4. Tateinheit (§ 52 Abs. 1 StGB) kann auch durch Ausführungshandlungen nach Vollendung bis zur Beendigung der Taten begründet werden (st. Rspr.). Auch die Besonderheiten des weiten Tatbegriffs beim Handeltreiben mit Betäubungsmitteln begründen keine durchgreifenden Bedenken gegen die Annahme von Tateinheit infolge von Verbaläußerungen in Gestalt der Vereinbarung von Zahlungsaufschüben oder -ermäßigungen.


Entscheidung

742. BGH 5 StR 111/20 - Beschluss vom 12. Mai 2020 (LG Berlin)

Bewaffnetes Handeltreiben mit Betäubungsmitteln (Mitsichführen einer Schusswaffe; Aufbewahrung von Betäubungsmitteln und Waffe in unterschiedlichen Räumen; jederzeitige Verwendbarkeit; Darlegung durch das Tatgericht).

§ 30a Abs. 2 Nr. 2 BtMG

Die Voraussetzungen des Mitsichführens einer Schusswaffe im Sinne des § 30a Abs. 2 Nr. 2 BtMG können auch

dann erfüllt sein, wenn Betäubungsmittel und Schusswaffe innerhalb derselben Wohnung in unterschiedlichen Räumen aufbewahrt werden.

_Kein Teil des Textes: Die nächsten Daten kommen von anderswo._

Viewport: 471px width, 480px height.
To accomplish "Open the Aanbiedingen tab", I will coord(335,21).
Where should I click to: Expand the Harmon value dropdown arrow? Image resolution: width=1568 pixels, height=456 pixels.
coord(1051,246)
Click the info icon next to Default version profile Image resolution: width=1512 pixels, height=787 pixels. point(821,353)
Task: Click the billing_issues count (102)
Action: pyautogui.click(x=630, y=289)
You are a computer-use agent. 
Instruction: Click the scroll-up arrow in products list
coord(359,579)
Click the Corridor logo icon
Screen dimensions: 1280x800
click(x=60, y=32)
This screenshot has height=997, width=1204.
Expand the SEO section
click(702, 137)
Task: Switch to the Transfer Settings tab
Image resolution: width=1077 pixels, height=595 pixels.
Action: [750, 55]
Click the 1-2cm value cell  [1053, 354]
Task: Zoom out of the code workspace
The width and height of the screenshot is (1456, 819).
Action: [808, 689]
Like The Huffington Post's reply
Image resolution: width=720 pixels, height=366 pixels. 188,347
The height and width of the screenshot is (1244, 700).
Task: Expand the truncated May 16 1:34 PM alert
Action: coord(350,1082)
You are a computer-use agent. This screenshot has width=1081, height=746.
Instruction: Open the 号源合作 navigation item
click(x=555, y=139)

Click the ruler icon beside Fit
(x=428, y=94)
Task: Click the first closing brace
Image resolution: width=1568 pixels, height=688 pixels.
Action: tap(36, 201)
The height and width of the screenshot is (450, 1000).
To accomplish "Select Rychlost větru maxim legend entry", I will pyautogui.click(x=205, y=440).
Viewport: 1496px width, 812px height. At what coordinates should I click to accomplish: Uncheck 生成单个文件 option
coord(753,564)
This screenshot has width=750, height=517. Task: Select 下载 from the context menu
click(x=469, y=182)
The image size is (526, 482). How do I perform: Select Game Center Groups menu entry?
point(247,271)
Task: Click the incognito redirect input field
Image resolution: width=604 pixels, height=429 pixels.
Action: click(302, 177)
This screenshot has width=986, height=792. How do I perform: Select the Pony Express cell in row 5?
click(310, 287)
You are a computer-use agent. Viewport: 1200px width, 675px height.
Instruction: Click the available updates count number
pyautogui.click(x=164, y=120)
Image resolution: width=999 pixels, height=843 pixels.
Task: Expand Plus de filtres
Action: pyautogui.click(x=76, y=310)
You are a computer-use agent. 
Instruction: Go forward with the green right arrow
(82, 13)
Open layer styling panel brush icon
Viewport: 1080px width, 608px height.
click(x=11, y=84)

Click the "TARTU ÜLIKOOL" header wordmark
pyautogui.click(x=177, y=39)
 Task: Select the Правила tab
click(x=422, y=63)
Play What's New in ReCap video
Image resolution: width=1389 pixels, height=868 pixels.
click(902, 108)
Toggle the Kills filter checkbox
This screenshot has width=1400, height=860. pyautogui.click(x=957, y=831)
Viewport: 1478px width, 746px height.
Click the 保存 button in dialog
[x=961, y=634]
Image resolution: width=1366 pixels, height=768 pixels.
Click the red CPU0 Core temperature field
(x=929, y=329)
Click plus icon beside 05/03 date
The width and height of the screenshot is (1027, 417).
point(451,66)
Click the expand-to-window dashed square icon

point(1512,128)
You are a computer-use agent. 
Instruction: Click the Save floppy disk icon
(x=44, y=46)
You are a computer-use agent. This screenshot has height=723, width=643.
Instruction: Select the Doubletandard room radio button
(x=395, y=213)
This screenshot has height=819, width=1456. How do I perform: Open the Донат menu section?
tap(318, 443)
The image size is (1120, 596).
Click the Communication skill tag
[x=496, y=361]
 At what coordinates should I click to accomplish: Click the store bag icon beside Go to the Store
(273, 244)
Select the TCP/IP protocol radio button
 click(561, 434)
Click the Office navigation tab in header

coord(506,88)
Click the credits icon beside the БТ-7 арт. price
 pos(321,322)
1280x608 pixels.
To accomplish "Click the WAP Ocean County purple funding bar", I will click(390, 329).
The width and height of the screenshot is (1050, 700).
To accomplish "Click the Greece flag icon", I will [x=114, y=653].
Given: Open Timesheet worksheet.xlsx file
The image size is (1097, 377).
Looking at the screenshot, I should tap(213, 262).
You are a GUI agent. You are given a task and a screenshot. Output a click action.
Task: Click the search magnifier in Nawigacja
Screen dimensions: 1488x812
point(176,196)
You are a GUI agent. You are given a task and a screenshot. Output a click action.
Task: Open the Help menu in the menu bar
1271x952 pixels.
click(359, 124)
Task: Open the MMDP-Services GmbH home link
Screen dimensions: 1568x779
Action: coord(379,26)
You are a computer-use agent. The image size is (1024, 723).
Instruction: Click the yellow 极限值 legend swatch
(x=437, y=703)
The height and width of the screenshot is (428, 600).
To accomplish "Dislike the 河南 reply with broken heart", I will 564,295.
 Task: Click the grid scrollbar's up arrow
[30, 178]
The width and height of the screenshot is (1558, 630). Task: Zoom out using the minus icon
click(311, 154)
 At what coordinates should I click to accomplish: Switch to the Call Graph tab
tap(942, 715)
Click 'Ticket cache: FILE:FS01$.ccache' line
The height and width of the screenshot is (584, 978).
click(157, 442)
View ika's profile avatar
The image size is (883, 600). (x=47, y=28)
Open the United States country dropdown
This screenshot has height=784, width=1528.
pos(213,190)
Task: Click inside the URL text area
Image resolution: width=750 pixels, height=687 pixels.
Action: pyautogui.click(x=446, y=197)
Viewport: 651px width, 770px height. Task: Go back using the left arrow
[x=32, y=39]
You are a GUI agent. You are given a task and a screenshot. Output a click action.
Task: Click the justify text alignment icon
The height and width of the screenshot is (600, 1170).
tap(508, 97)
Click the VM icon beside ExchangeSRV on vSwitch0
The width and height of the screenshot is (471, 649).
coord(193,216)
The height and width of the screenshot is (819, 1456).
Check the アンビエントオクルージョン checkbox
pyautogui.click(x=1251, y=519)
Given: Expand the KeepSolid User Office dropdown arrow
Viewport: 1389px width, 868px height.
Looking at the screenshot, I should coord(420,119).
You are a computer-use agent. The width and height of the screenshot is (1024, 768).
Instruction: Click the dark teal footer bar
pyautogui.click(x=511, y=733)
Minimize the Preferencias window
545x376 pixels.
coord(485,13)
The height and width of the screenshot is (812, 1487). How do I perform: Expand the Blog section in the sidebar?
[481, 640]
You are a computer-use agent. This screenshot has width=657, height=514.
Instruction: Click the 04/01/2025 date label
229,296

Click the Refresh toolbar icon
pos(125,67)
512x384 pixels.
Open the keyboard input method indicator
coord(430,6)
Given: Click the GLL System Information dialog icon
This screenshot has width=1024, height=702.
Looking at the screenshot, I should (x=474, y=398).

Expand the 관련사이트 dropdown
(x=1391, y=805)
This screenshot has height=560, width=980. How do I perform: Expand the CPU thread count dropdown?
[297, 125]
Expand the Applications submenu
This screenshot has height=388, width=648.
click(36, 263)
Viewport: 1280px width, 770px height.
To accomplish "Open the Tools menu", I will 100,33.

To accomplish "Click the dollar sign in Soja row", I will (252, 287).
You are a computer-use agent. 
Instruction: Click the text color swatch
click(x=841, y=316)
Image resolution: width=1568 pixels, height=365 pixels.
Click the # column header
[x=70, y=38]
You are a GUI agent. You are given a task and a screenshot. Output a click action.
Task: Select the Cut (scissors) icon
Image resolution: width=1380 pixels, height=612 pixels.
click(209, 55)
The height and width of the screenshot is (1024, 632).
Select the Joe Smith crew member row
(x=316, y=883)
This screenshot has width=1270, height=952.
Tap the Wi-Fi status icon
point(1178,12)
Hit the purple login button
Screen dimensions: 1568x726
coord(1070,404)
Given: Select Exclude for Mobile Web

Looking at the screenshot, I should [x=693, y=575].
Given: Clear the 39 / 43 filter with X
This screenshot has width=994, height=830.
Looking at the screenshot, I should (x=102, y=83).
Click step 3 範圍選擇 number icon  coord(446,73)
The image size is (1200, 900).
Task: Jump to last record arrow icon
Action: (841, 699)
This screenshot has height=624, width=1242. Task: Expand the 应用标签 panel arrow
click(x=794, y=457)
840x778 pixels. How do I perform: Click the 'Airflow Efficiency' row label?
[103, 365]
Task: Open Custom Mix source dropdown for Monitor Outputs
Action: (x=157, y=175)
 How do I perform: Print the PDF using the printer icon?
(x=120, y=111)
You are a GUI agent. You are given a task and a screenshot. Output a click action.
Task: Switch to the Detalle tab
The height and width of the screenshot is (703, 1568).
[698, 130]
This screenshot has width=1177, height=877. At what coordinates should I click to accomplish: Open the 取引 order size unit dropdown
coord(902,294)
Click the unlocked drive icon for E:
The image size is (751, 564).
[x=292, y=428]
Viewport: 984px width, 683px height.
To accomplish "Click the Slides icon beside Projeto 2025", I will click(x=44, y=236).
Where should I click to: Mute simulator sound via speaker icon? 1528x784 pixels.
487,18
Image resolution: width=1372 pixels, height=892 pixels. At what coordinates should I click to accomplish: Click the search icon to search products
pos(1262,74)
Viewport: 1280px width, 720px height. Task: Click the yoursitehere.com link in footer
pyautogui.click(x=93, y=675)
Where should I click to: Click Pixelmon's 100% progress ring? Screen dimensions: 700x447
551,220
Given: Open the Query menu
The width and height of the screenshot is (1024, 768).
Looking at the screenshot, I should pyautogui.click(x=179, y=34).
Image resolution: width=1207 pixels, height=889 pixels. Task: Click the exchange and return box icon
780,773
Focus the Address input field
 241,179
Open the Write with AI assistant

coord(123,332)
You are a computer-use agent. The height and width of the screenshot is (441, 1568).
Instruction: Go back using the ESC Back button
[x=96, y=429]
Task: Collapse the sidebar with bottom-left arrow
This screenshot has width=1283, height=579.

Allerdings muss das Tatgericht in einer solchen Konstellation die konkreten Umstände des Einzelfalls in der Weise darlegen, dass dem Revisionsgericht die Nachprüfung möglich ist, ob der Täter die Schusswaffe tatsächlich jederzeit verwenden kann. Dies gilt umso mehr, wenn der sofortige Zugriff auf die – zudem noch nicht gebrauchsbereite – Waffe nur nach Überwindung weiterer Hindernisse möglich ist (hier: Aufbewahrung hinter einem Schrank mit in einem verknoteten Zellophanbeutel eingewickelte Patronen).